Thomas Widlok earned his degrees (MSc, PhD) in Anthropology from the London School of Economics and Political Science (University of London). Over the past three decades, he has conducted ethnographic field work in Southern Africa and Australia and, increasingly, in Europe. He taught at the universities of London, Heidelberg, Durham, Nijmegen, and Zurich before becoming Professor of Cultural Anthropology of Africa at the University of Cologne in 2013. For many years, he participated in interdisciplinary research groups at the Max Planck Institutes in Nijmengen (Psycholinguistics) and Halle/Saale (anthropological research). In Cologne, he serves as Speaker of the Competence Area »Cultures and Societies in Transition« and cooperates with the Global South Studies Center. He is a founding member of the International Society for Hunter-Gatherer Research.
The End of Life in African Trickster Stories and Early Modern Picaresque Novels
From a cross-cultural perspective, among the various forms of life-writing and life-imaging, those stand out which do not simply describe a typical or ideal way of life but present protagonists who are extreme examples of such a life.

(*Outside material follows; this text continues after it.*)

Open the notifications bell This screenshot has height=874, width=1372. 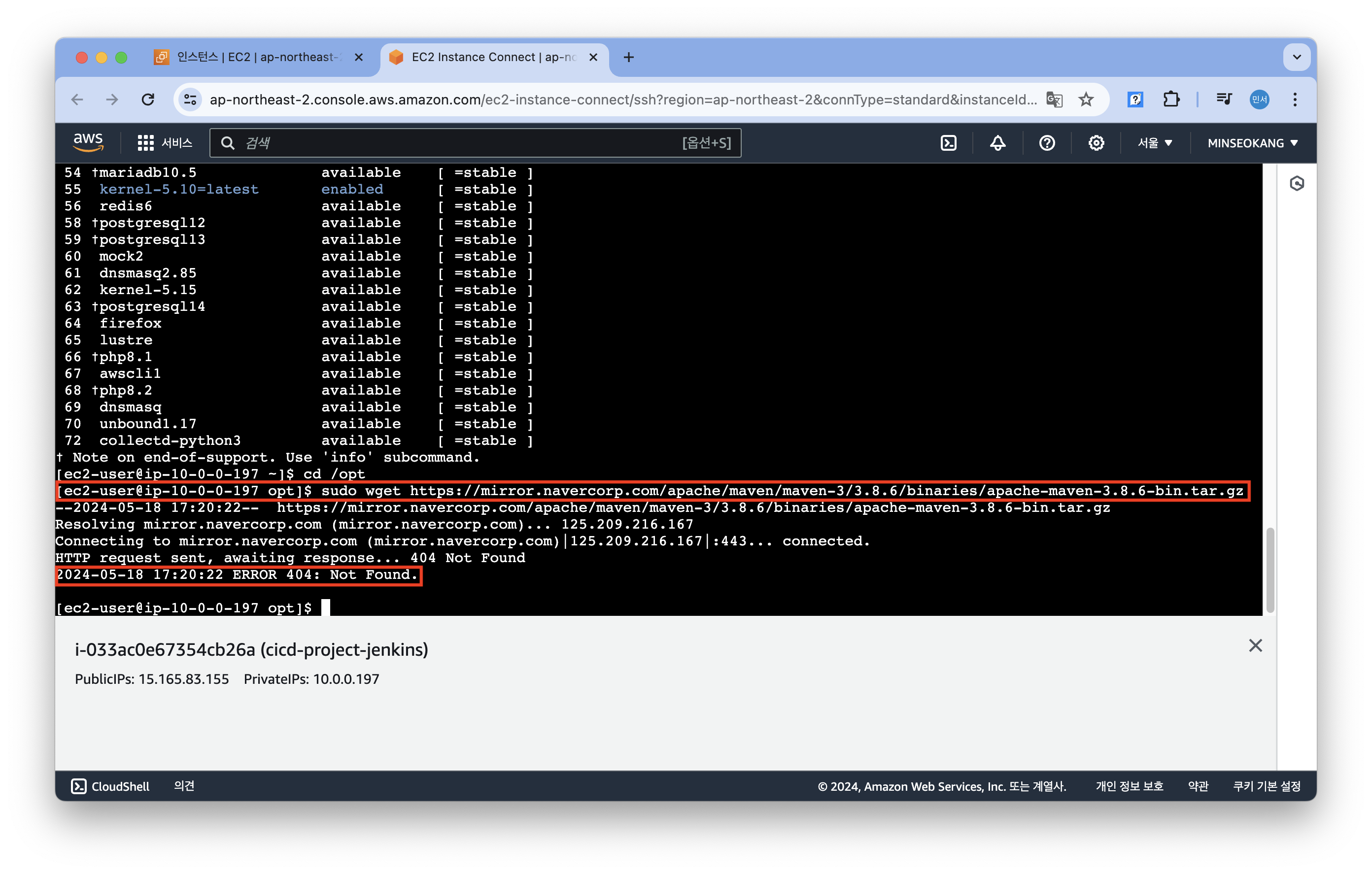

The so-called ›trickster‹ in African stories and in European picaresque novels, which this project deals with, are masters of transformation. The tricksters in Khoisan stories continuously change their shape, especially by switching between human and animal appearances and thus ›tricking‹ others and gaining control over important cultural assets, such as fire or marital laws. Picaros are narrators found in early modern novels, such as Grimmelshausen’s Simplicissimus, but also in current African diaspora novels. They impress us as they are able to change continuously and even better than their environment, which challenges and threatens them. Their transformations open up a discursive space for possibilities of social change.
This project gives a cross-cultural perspective on these ›transformation artists.‹ In addition to showing their differences—which are to be expected in such a broad comparison across time and space—it aims to emphasize their similarities, in particular. In doing so, this project especially addresses the question of how representations of continuous transformation deal with the limits of transformation. How are shape-shifters and their way of life represented if looked at from the perspective of their endings, from the perspective of death, social breakdown, and civilizational collapse?